Tag Archives: piano lessons

Has Parenthood Changed My Teaching?

Back in second half of 2006, when I was 14-16 weeks pregnant, Gina Wake (from Hal Leonard Australia) and I did a two or three week tour launching Getting to Grade Four. And then, between weeks 28-31 of my pregnancy (and when Gina was 15-18 weeks along in her pregnancy!), we toured the nation again launching Getting to Preliminary New Mix and Getting to Grade One New Mix. In retrospect we don’t know what we were thinking.

But talking to piano teachers at this cusp moment in my life, this about-to-be-parent phase, meant that teachers who had known me through my seminars since as early as 2000 were sharing this transition with me, celebrating the arrival of motherhood on my resumé and giving me some great advice along the way.

One teacher said to me with quite a twinkle in her eye “I wonder how becoming a parent is going to change your piano teaching…”

“So do I!”, I exclaimed back. I’d always said that people who think that having a baby isn’t going to change their lives are dangerously delusional and/or completely failing to appreciate that the whole point of having a baby is to have your life changed. So the idea that my piano teaching would change as a result of raising a child of my own seemed obvious.

And yet – I’d been teaching since I was 14 years old. I’d already seen my teaching change simply because I’d gained maturity. I’d seen my teaching change because of new ideas I’d been exposed to when undertaking studies in non-musical disciplines (linguistics, semiotics, anthropology, sociology, French, film studies, and so on). I’d seen my teaching change because I’d taught classroom music and experienced first-hand the calibre and conditions of New South Wales high school music education. I’d seen my teaching change because I’d started presenting seminars to other piano teachers. And I’d seen my teaching change because I was composing and publishing music for students to play.

Becoming a parent was just going to be another one of these enrichments that changed my teaching.

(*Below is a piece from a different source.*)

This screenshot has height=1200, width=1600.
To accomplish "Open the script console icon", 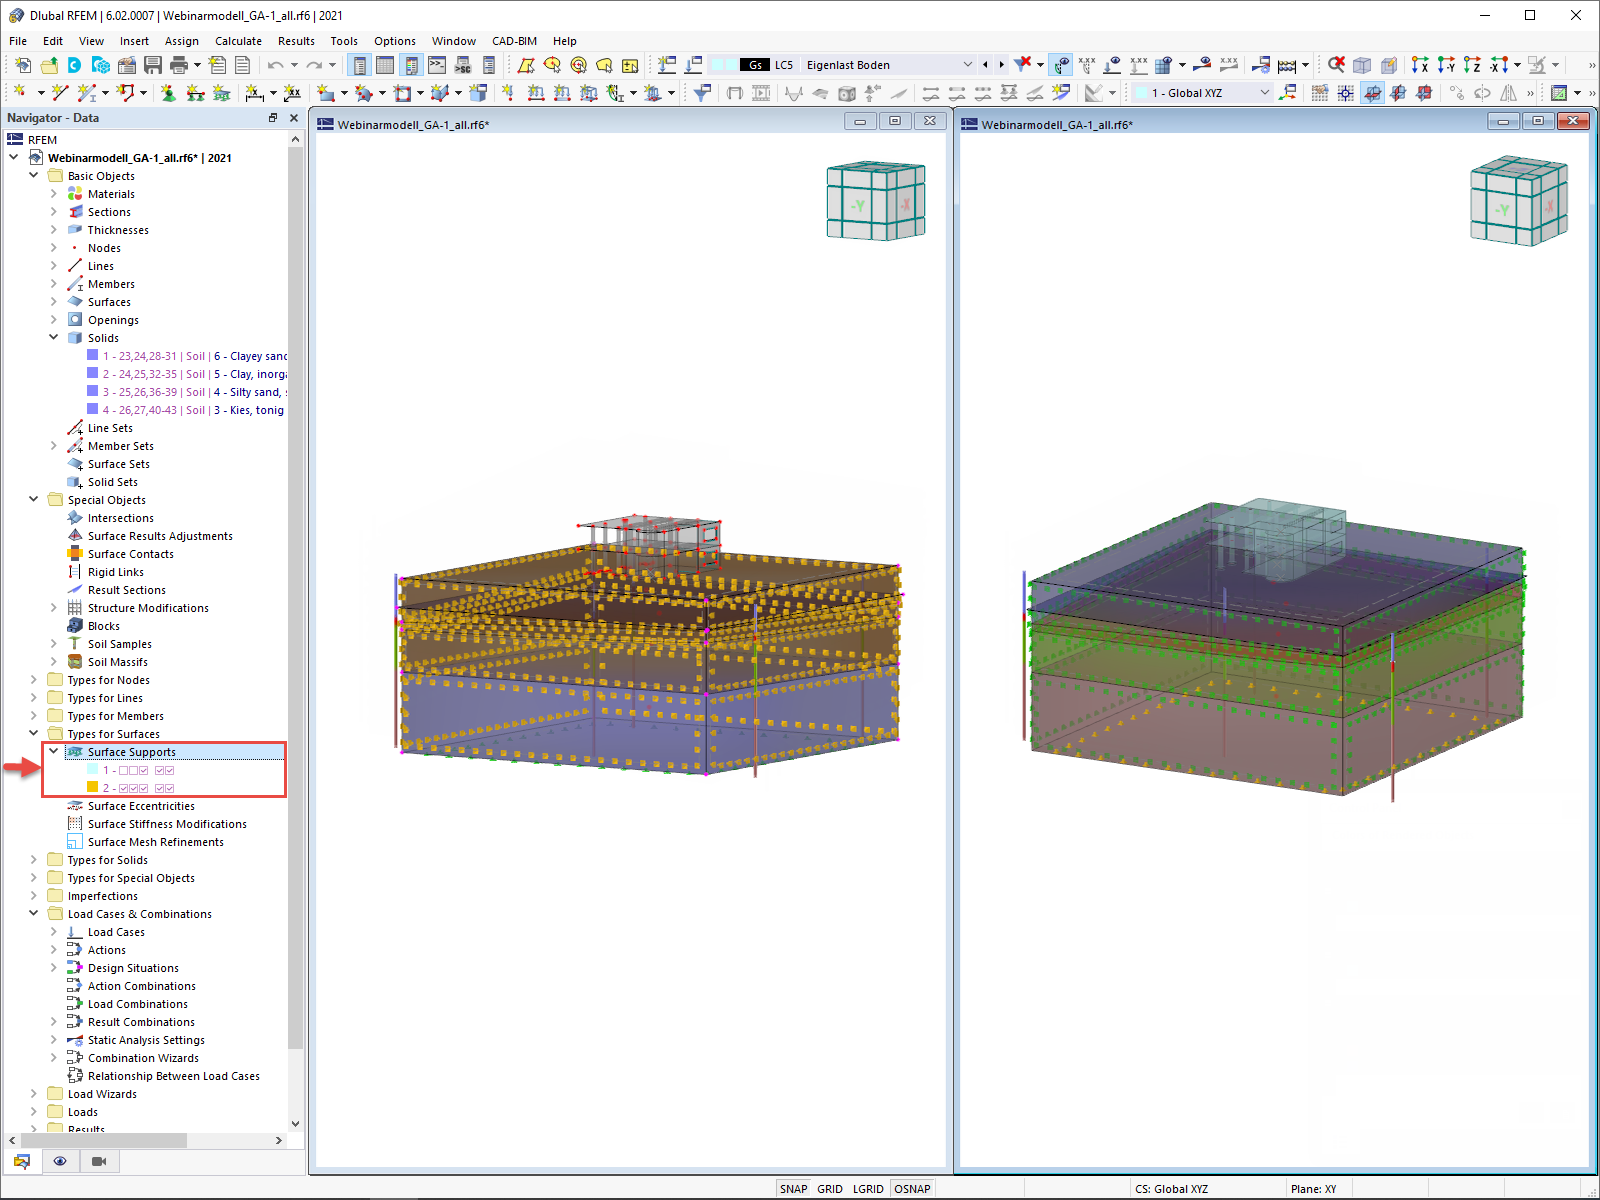I will pyautogui.click(x=437, y=65).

When I resumed lessons with my much-reduced number of students and an 8 week-old baby, the biggest change was that I needed to schedule breaks between every lesson to facilitate breast-feeding. And as my son grew a bit older I needed to stop teaching earlier in the evening to facilitate his night-time routines, and I had far less time to organise the administration of my teaching practice.

To be honest, as the first few years of my son’s life passed I was quietly surprised at how little my teaching was changing post-parenthood, organisational rather than qualitative changes.

More notable was how my experience as a piano teacher was shaping my approach to being a mother.

After more than 20 years of piano teaching I had experienced all kinds of different parents: parents who were always two minutes early, parents who were always five minutes late, parents who quibbled over money and parents who arrived at the start of each term with their chequebook open. I’d had parents who didn’t realise there’s any benefit to practice between lessons as well as parents who sat with their children to practice every day, for years, for each child in the family. There were parents who told me they just wanted their child to learn ‘for fun’ and parents who discussed how we should shape the next five to ten years to enable their child to gain a music scholarship or earn a diploma before the end of Year 10. Parents who barely spoke English and parents who thought migrants posed an unfair educational challenge to their children. Parents who were keen to sit in on lessons, parents who used piano lessons for a sleep in the car.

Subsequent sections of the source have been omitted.